◆ WRITTEN INSTRUCTION A ◆
Reproduce the passage of the forum thread on installing a short ram air intake that runs from "Hey, I was wondering" to "air flow sensor...".

◆ DOCUMENT SECTION ◆
# air intake system



## MaK786 (Jul 15, 2004)

Hey, I was wondering if anyone knew how to install a short ram air intake system on a B14 Sentra. I put it in and everything, but I have to connections, which I don’t know where to plug in, not the vaccum hoses, but the two electrical plugs that were plugged into the stock air box. Do I just cut those or what. Also, what is a MAF?


----------



## James (Apr 29, 2002)

mass air flow sensor...

just follow the instructions... its one of the easiest things you can do.


----------



## MaK786 (Jul 15, 2004)

thanks, i havent bought it yet, but i know how to put everthing in, so in the directions it will tell me what to do with those connecitons?


----------



## James (Apr 29, 2002)

unless you're buying a home depot special then yes.


----------



## MaK786 (Jul 15, 2004)

do you have an intake system? and if you do, do you remember what you did with those two wires?


----------



## James (Apr 29, 2002)

what two wires?

do I have an intake system? you could call it that


----------



## MaK786 (Jul 15, 2004)

◆ WRITTEN INSTRUCTION B ◆
Write out the lines of the records from the line with "You are a computer-use agent. The" to the line with "click(691, 42)", both included.

(Records for locating words and elements)
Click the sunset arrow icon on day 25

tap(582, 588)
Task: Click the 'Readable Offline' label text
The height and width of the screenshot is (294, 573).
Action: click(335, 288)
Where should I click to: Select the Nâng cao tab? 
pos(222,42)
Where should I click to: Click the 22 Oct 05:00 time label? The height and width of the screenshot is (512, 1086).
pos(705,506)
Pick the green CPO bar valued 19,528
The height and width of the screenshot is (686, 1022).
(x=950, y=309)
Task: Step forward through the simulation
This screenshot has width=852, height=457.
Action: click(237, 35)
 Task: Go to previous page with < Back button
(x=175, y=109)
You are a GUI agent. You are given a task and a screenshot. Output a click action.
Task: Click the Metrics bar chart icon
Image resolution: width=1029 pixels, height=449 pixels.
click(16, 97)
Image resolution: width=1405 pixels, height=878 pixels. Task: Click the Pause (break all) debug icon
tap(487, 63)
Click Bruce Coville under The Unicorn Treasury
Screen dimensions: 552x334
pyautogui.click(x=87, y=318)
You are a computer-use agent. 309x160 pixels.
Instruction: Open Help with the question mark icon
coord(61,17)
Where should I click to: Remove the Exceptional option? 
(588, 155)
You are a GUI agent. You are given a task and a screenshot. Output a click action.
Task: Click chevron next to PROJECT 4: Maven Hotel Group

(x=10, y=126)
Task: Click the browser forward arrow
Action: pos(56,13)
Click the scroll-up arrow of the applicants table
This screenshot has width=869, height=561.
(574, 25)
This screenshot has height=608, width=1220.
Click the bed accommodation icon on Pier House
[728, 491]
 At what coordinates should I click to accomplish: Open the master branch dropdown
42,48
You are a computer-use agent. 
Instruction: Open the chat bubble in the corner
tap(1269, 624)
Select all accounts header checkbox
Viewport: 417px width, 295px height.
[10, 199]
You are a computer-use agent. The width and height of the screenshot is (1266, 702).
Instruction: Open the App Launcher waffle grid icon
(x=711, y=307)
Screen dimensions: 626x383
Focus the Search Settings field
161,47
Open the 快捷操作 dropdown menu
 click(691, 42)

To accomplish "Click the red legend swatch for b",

◆ PROBLEM SOLUTION A ◆
Hey, I was wondering if anyone knew how to install a short ram air intake system on a B14 Sentra. I put it in and everything, but I have to connections, which I don’t know where to plug in, not the vaccum hoses, but the two electrical plugs that were plugged into the stock air box. Do I just cut those or what. Also, what is a MAF?


----------



## James (Apr 29, 2002)

mass air flow sensor...

◆ PROBLEM SOLUTION B ◆
You are a computer-use agent. The width and height of the screenshot is (1266, 702).
Instruction: Open the App Launcher waffle grid icon
(x=711, y=307)
Screen dimensions: 626x383
Focus the Search Settings field
161,47
Open the 快捷操作 dropdown menu
 click(691, 42)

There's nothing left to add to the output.